Vickery: That leaves fewer of us to slice the pie. That sounds like a really good plan. That’s part of what happens at the bleeding edge. The leading-edge foundries will deploy OASIS at 65 nanometers and 45, and as that gets proven out it will start to filter back up.
Wampler: Any time a customer wants to make a switch for a particular design from GDSII to OASIS, that transition will be easy. Once they’ve made that move, they’ll never go back to GDSII Stream with that data.

Electronic News: What’s the genesis of OASIS?
Grebinski: It was started in 2001 by a couple people in the EDA community talking with IDMs and said, ‘This is something we need to do.’

Electronic News: Will this help the EDA companies from a revenue standpoint?
Gleason: In the short-term, it’s another format the EDA suppliers will need to support. We need EDA suppliers to supply us with software that can handle something bigger than 32 bits. If they say there’s an inherent limitation in the data format and they can’t handle it, or they’ve run out of characters for cell names, which has happened in the past, at some point that limit will be in the data format itself. If the EDA companies had to deal with that themselves, rather than with the backing of Semi, the IC manufacturers and the mask industry, I think they’d have a hard time doing that.
Vickery: I don’t think you can charge much for this. But it’s ubiquitous like air. You don’t want to live without it.

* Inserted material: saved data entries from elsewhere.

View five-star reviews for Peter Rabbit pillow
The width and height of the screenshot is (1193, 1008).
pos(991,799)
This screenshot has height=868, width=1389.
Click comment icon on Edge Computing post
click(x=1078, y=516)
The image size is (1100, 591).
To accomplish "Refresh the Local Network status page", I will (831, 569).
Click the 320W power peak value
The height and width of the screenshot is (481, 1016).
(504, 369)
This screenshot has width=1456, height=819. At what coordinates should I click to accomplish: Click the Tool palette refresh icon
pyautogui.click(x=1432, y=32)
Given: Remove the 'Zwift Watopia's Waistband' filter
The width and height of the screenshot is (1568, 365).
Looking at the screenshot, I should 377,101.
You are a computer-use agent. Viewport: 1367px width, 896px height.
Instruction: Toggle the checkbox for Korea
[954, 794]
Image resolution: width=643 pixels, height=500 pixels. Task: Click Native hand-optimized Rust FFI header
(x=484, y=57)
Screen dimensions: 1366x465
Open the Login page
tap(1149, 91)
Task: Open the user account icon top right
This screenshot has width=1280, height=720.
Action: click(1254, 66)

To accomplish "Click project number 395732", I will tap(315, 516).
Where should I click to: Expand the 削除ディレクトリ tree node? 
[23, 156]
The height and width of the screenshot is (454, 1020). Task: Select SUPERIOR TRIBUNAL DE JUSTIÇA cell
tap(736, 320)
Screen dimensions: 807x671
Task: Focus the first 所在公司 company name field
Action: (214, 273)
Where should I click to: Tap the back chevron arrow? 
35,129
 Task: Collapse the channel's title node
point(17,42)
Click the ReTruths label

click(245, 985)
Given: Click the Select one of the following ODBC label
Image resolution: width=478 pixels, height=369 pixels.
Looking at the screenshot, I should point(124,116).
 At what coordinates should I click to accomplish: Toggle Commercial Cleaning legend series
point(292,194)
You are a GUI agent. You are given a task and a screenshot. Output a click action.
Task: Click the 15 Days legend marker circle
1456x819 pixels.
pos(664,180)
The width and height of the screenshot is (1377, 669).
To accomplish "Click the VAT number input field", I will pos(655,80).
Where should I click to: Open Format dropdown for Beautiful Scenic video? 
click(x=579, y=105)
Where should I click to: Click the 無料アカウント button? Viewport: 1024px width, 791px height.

Electronic News: The mask makers have become the punching back of the industry. Will OASIS help control costs?
Gladhill: No. The best you can hope for is that it will allow us to operate more efficiently and handle larger amounts of data without investing in more hardware and other computational resources necessary to handle it. But it’s not going to reduce the need to handle massive amounts of data. We’ll still need resources to do the necessary computation. That cost is not going to go away. At the same time, there are studies indicating we are severely under-investing in the mask industry, which would make mask prices a lot higher than they are.